----- Given records
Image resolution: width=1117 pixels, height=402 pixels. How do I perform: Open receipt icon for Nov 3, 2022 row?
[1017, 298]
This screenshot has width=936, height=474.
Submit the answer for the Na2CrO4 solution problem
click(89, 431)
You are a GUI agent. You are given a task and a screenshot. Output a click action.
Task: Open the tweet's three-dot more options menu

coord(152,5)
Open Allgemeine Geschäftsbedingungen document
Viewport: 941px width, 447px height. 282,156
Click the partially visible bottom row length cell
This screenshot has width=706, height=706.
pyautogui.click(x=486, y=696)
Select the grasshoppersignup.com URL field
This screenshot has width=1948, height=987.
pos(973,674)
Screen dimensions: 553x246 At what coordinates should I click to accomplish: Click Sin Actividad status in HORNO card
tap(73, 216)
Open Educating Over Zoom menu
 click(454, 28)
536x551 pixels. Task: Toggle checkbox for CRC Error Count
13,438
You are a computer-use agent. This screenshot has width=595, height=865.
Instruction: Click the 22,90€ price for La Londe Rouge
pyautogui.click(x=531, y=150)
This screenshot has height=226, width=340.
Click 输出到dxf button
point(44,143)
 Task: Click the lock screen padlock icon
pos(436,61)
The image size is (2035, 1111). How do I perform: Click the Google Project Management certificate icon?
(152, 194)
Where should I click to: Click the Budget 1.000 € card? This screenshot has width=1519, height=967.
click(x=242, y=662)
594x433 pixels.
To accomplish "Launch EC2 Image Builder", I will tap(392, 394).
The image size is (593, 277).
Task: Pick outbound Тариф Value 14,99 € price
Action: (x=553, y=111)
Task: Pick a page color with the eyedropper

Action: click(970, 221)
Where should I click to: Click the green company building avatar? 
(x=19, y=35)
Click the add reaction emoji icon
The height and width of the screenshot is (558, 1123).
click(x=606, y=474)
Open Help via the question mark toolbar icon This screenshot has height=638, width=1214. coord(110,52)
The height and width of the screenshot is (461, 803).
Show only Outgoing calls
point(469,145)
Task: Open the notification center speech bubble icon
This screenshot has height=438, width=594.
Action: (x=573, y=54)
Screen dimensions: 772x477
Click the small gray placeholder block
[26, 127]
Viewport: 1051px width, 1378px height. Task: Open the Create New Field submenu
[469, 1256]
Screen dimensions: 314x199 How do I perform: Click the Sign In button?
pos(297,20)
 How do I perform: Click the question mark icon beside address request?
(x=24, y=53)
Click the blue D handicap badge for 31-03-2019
----------
__What to produce__
Nothing should be returned except the lines from the one containing "This screenshot has height=438, width=594." through the last line of the data, each restated word for word.

__Response__
This screenshot has height=438, width=594.
Action: (x=573, y=54)
Screen dimensions: 772x477
Click the small gray placeholder block
[26, 127]
Viewport: 1051px width, 1378px height. Task: Open the Create New Field submenu
[469, 1256]
Screen dimensions: 314x199 How do I perform: Click the Sign In button?
pos(297,20)
 How do I perform: Click the question mark icon beside address request?
(x=24, y=53)
Click the blue D handicap badge for 31-03-2019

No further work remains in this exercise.